### How to complete this task
Working from the entries below, count every line that includes the word "time". Return the figure alone.

### Given data
══════
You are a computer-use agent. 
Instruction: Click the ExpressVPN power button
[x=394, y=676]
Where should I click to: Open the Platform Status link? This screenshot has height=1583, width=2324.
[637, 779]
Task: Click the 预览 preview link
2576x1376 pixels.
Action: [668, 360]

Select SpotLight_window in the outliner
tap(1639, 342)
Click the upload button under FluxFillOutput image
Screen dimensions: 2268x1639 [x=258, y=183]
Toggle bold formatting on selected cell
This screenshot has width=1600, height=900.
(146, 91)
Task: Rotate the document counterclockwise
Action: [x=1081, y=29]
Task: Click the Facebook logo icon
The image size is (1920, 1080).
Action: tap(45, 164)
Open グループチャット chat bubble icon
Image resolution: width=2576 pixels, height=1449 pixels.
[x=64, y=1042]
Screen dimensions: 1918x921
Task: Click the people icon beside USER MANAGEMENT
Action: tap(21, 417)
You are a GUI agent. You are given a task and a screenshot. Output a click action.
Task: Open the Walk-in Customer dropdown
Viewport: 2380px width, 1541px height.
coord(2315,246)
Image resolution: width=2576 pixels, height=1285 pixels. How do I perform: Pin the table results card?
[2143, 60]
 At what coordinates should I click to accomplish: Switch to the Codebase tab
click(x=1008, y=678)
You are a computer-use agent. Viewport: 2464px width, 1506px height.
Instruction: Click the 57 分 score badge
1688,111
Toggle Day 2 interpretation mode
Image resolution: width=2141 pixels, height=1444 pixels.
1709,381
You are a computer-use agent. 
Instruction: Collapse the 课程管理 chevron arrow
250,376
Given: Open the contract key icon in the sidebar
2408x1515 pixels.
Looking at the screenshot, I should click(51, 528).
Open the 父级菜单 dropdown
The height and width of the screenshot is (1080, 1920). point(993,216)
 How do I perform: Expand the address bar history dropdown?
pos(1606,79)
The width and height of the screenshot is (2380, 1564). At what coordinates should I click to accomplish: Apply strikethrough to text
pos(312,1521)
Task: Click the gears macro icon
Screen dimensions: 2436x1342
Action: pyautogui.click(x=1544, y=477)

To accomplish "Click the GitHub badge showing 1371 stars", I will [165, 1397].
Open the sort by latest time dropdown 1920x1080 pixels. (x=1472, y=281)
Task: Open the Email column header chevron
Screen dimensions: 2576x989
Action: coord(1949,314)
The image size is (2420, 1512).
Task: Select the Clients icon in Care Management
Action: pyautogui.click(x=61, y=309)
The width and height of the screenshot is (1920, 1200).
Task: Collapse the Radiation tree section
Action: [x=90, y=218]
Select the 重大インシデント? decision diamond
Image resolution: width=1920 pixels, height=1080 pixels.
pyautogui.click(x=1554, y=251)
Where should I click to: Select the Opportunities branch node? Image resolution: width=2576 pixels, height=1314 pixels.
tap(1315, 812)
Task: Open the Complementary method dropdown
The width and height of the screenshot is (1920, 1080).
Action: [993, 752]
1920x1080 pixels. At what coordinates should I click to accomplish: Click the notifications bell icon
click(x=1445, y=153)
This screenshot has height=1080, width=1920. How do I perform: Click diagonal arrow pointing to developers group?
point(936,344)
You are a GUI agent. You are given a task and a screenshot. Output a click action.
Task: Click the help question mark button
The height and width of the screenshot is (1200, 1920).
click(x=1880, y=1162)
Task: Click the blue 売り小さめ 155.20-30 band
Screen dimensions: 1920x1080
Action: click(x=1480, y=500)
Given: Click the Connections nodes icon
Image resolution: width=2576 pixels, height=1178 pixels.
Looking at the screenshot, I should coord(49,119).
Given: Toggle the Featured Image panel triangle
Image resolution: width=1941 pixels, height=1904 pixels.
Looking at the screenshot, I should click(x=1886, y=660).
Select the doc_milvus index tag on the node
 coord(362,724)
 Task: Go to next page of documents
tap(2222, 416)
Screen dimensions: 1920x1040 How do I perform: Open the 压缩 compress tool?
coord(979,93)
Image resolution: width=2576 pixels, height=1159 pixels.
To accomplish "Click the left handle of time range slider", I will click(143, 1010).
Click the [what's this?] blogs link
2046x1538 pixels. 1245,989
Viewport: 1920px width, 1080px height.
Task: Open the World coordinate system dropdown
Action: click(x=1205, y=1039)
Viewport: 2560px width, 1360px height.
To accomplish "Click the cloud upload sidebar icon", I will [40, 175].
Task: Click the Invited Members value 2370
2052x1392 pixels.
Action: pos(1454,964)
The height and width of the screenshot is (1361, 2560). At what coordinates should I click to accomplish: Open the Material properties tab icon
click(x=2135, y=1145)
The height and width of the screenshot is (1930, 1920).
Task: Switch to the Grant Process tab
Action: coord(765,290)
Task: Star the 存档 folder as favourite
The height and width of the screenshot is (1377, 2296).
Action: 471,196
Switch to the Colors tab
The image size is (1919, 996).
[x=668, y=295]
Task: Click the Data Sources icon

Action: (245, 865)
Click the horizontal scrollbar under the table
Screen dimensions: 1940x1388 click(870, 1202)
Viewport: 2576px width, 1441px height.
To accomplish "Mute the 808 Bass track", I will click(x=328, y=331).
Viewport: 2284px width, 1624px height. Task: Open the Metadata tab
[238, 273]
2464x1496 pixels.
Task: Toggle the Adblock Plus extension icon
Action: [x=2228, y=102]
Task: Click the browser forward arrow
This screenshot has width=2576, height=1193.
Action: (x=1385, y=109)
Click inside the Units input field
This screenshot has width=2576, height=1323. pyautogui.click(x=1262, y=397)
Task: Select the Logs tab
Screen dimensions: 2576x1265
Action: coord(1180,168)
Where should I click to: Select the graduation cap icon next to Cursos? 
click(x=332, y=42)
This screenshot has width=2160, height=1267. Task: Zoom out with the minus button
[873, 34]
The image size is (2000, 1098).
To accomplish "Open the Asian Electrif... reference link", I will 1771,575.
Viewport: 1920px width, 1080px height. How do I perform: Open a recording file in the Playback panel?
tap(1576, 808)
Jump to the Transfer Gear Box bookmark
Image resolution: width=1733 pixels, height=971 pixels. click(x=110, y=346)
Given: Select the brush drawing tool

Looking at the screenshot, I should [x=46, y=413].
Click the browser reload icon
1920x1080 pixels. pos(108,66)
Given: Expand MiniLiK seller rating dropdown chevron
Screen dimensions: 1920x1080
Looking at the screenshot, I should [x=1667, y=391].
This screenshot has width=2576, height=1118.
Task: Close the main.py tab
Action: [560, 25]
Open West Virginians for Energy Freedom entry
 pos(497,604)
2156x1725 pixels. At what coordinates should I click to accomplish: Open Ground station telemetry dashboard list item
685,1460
══════
### Answer for the task
2